AUSGEWÄHLTER TEXTAUSZUG:
========================
Die Antragstellerin hat die Kosten des Verfahrens mit Ausnahme der
außergerichtlichen Kosten des Beigeladenen zu tragen.
Der Streitwert wird auf 5 000 EUR festgesetzt.
Gründe
I.
Die Antragstellerin begehrt im Wege der einstweiligen Anordnung die Feststellung,
dass ihr ein Sitz im Kreisausschuss des Landkreises D. zusteht.
Die Antragstellerin ist eine im Kreistag vertretene Fraktion mit drei von insgesamt
71 Mandaten. Gemäß der Hauptsatzung für den Landkreis D besteht der
Kreisausschuss aus der Landrätin oder dem Landrat, der oder dem
hauptamtlichen Ersten Beigeordneten, einem oder einer weiteren hauptamtlichen
Kreisbeigeordneten sowie aus elf ehrenamtlichen Kreisbeigeordneten. Bei der Wahl
der ehrenamtlichen Kreisabgeordneten am 15.05.2006 entfielen auf den
Wahlvorschlag der Antragstellerin drei Stimmen (ein Sitz). Der Beigeladene wurde
entsprechend des Vorschlags der Antragstellerin vom 04.05.2006 vom Kreistag
zum ehrenamtlichen Beigeordneten des Landkreises D. gewählt. Er hat am
03.07.2006 eine Urkunde über die Ernennung zum ehrenamtlichen
Kreisbeigeordneten unter Berufung in das Beamtenverhältnis als Ehrenbeamter
bis zum Ende der Wahlzeit des am 26.03.2006 gewählten Kreistags erhalten und
vor dem Vorsitzenden des Antragsgegners den Diensteid abgelegt.
========================
AUSZÜGE AUS DATENSÄTZEN:

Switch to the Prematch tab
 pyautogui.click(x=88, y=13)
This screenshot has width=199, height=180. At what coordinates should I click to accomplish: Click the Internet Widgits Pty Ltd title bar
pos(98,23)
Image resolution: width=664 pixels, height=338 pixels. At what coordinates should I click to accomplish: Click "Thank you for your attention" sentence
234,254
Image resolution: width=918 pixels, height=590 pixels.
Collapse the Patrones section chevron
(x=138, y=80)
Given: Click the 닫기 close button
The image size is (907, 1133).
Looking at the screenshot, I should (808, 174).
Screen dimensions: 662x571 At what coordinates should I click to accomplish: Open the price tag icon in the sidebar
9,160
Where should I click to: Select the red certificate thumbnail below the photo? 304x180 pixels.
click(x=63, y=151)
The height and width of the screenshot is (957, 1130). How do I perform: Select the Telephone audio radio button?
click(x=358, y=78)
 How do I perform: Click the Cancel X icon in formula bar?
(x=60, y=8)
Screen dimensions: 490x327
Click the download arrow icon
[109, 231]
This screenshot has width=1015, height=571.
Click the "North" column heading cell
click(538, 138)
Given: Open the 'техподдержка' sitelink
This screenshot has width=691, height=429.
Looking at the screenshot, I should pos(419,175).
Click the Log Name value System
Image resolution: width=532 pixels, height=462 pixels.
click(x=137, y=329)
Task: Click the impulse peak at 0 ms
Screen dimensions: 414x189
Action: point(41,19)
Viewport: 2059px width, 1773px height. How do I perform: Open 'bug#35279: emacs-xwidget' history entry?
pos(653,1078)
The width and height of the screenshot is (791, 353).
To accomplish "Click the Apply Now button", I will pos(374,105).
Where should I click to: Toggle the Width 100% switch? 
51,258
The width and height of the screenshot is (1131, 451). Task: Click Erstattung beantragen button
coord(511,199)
========================
AUFGABEN:
a) Auf welchen Betrag wird der Streitwert im Textauszug festgesetzt?
b) Schreibe die Zeilen der Datenauszüge neu, und zwar von ihrem Anfang bis einschließlich der Zeile mit „(x=138, y=80)“. Ersetze dabei „tab“ durch „view“ und lass alles andere unverändert.
Der Textauszug und die Zeilen hängen inhaltlich nicht zusammen.

LÖSUNGEN:
a) Der Streitwert wird auf 5 000 EUR festgesetzt.

b)
Switch to the Prematch view
 pyautogui.click(x=88, y=13)
This screenshot has width=199, height=180. At what coordinates should I click to accomplish: Click the Internet Widgits Pty Ltd title bar
pos(98,23)
Image resolution: width=664 pixels, height=338 pixels. At what coordinates should I click to accomplish: Click "Thank you for your attention" sentence
234,254
Image resolution: width=918 pixels, height=590 pixels.
Collapse the Patrones section chevron
(x=138, y=80)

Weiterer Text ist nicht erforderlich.